Naar Tomohon (5): Varanassi

In 2004 trok ik vier maanden uit om over land te reizen van mijn huidige woonplaats Rotterdam naar Tomohon, het dorp in Indonesië waar ik opgroeide. Alles bij elkaar schat ik het op zo’n 25.000 kilometer, afgelegd met de trein en bussen van alle formaten, per taxi, jeep, op boten en veerpontjes, en natuurlijk te voet. De thuisblijvers stuurde ik af en toe een nieuwsbrief.

Het water van de Ganges bij Varanasi is zo vervuild dat er geen leven in mogelijk is. Behalve dan voor de ongeveer vijftien miljoen darmbacteriën per liter die er via de riolen van de stad in belanden. Dat is inderdaad boven de Nederlandse zwemwaternorm.

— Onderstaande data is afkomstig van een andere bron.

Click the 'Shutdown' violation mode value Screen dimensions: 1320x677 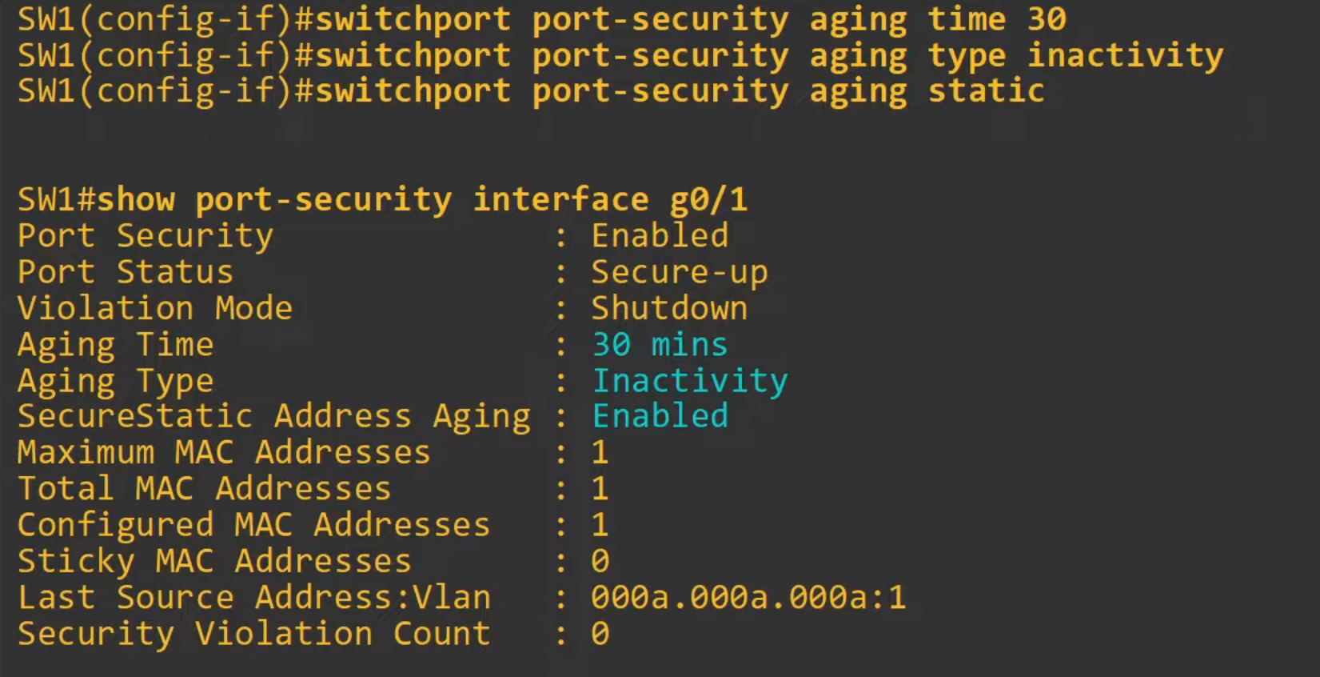(669, 308)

Langs de rivier vinden crematies plaats, waarna de as in het water verstrooid wordt. Af en toe wordt er wel eens een lijk rechtstreeks in de Ganges gedumpt.

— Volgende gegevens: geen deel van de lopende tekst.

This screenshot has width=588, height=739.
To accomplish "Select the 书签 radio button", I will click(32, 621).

Hindoes geloven massaal dat het nemen van een bad in de Ganges bij Varanasi bevorderlijk is voor het welzijn in zowel dit leven als het volgende. Ze poetsen ook hun tanden met het water. Mijn vermoeden is dat zulks alleen mogelijk is dankzij speciale bescherming van Shiva, de schepper en vernietiger, voornaamste god van Varanasi.

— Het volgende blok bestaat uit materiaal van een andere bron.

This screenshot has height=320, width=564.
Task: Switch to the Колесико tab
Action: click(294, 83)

De meest opvallende aanbidders zijn groepjes luidruchtige, in het oranje geklede mannen, die door de stad hollen op weg naar het water. Daarbij doen ze ook enige van de tientallen zoniet honderden tempels en tempeltjes aan die langs de rivier staan, soms met oranje gekleurde shivabeelden, soms simpelweg met een yoni-lingam (ja, zoek dat maar eens op in het woordenboek).

Mughals

Tussen al die tempels staat ook een zwaarbewaakte moskee. Dat komt omdat de Mughal-veroveraars van India de gewoonte hadden om overal waar ze kwamen de belangrijkste tempel af te breken en er een moskee voor in de plaats te zetten. Hindoefundamentalisten willen dat proces omkeren. In Ayodya is de moskee al met veel bloedvergieten vernietigd en de autoriteiten willen herhaling voorkomen. Dus moeten de oranje mannetjes zich laten fouilleren als ze in de buurt komen.

Ondertussen zijn de belangrijkste monumenten van noord India wel door die Mughals gebouwd, namelijk de forten annex paleizen van Lahore, Delhi en Agra (waar ook de Taj Mahal staat), stuk voor stuk indrukwekkende bouwsels van rood zandsteen met verfijnde paleizen van wit marmer erin.

Denk overigens niet dat alle Mughals zeloten waren. De voornaamste, Akbar de Grote, hield er juist behoorlijk liberale opvattingen op na, met als gevolg dat een van de grootste, functionerende moskeeen van India nu hindoemotieven in het interieur heeft en een uitspraak van Jezus boven de hoofdingang. Van zijn echtgenote is in het Nationaal Museum te Delhi een portret in doorschijnend gewaad te zien. Je vraagt je dan toch een beetje af hoe de artiest dat bij zijn mecenas brengt: “Astublieft sire, hier heb ik een mooi topless portret van uw vrouw.” Zo ruimdenkend waren wij in Europa vier eeuwen geleden nog niet.

Inmiddels ben ik de grens met Nepal overgestoken, zodat jullie mogen vaststellen dat ik de gevaarlijkste bestemming van mijn reis overleefd heb. Net als Shiva heeft Varanasi namelijk een duistere kant: er verdwijnen hier jaarlijks vijf tot tien toeristen spoorloos. Men spreekt van criminaliteit, maar het is natuurlijk goed denkbaar dat je geofferd en wel aan de vernietiger de Ganges afdrijft.